INSTRUCTIONS TO FOLLOW :: Write out the records below as a JSON list of strings, with one string for each line and blank lines omitted.
* BEGIN *
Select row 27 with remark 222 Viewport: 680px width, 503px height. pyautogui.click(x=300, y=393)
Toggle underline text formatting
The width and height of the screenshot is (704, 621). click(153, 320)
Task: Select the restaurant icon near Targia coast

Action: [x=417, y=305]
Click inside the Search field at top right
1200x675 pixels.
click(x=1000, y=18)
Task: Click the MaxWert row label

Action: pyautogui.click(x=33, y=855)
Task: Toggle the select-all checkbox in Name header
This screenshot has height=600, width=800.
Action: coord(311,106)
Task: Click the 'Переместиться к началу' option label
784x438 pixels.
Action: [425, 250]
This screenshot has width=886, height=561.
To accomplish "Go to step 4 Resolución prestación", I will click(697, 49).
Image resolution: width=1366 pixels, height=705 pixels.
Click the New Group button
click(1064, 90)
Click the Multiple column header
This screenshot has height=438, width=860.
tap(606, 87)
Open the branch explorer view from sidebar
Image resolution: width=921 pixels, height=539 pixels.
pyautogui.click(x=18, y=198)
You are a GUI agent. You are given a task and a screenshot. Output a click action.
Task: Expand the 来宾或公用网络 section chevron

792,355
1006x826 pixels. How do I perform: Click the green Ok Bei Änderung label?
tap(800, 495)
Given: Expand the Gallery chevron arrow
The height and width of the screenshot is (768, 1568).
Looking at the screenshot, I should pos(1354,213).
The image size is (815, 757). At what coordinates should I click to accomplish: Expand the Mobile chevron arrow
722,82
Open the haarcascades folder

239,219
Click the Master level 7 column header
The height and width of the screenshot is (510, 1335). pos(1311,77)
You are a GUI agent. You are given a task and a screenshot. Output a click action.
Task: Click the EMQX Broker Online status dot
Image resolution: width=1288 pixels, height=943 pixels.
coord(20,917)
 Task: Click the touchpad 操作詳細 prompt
* END *
ANSWER FOR THE TASK ::
[
  "Select row 27 with remark 222 Viewport: 680px width, 503px height. pyautogui.click(x=300, y=393)",
  "Toggle underline text formatting",
  "The width and height of the screenshot is (704, 621). click(153, 320)",
  "Task: Select the restaurant icon near Targia coast",
  "Action: [x=417, y=305]",
  "Click inside the Search field at top right",
  "1200x675 pixels.",
  "click(x=1000, y=18)",
  "Task: Click the MaxWert row label",
  "Action: pyautogui.click(x=33, y=855)",
  "Task: Toggle the select-all checkbox in Name header",
  "This screenshot has height=600, width=800.",
  "Action: coord(311,106)",
  "Task: Click the 'Переместиться к началу' option label",
  "784x438 pixels.",
  "Action: [425, 250]",
  "This screenshot has width=886, height=561.",
  "To accomplish \"Go to step 4 Resolución prestación\", I will click(697, 49).",
  "Image resolution: width=1366 pixels, height=705 pixels.",
  "Click the New Group button",
  "click(1064, 90)",
  "Click the Multiple column header",
  "This screenshot has height=438, width=860.",
  "tap(606, 87)",
  "Open the branch explorer view from sidebar",
  "Image resolution: width=921 pixels, height=539 pixels.",
  "pyautogui.click(x=18, y=198)",
  "You are a GUI agent. You are given a task and a screenshot. Output a click action.",
  "Task: Expand the 来宾或公用网络 section chevron",
  "792,355",
  "1006x826 pixels. How do I perform: Click the green Ok Bei Änderung label?",
  "tap(800, 495)",
  "Given: Expand the Gallery chevron arrow",
  "The height and width of the screenshot is (768, 1568).",
  "Looking at the screenshot, I should pos(1354,213).",
  "The image size is (815, 757). At what coordinates should I click to accomplish: Expand the Mobile chevron arrow",
  "722,82",
  "Open the haarcascades folder",
  "239,219",
  "Click the Master level 7 column header",
  "The height and width of the screenshot is (510, 1335). pos(1311,77)",
  "You are a GUI agent. You are given a task and a screenshot. Output a click action.",
  "Task: Click the EMQX Broker Online status dot",
  "Image resolution: width=1288 pixels, height=943 pixels.",
  "coord(20,917)",
  " Task: Click the touchpad 操作詳細 prompt"
]